WavTTS / README.md

Update README.md

8d3712f verified about 21 hours ago

4.52 kB

	---
	license: cc-by-nc-4.0
	language:
	- en
	- zh
	pipeline_tag: text-to-speech
	tags:
	- text-to-speech
	- zero-shot-tts
	- waveform-generation
	- comfyui
	- safetensors
	- fp32
	- bf16
	- wavtts
	- voice-cloning
	- reference-audio
	datasets:
	- amphion/Emilia-Dataset
	---

	# WavTTS 16k Safetensors for ComfyUI

	Safetensors conversion of the official WavTTS model for use with WavTTS-ComfyUI.

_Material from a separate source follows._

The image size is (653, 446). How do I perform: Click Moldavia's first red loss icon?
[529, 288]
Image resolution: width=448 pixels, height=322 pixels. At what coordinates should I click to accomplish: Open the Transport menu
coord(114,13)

	![Screenshot 2026-06-04 015737](https://cdn-uploads.huggingface.co/production/uploads/63473b59e5c0717e6737b872/vv1P0WoTgUfWi6MFaYJoH.png)

	This release converts the original PyTorch checkpoint into the Safetensors format for safer loading, improved compatibility with ComfyUI workflows, and reduced storage overhead.

	## Model Introduction

	WavTTS is a zero-shot text-to-speech model that directly generates raw audio waveforms from text using reference-audio prompting.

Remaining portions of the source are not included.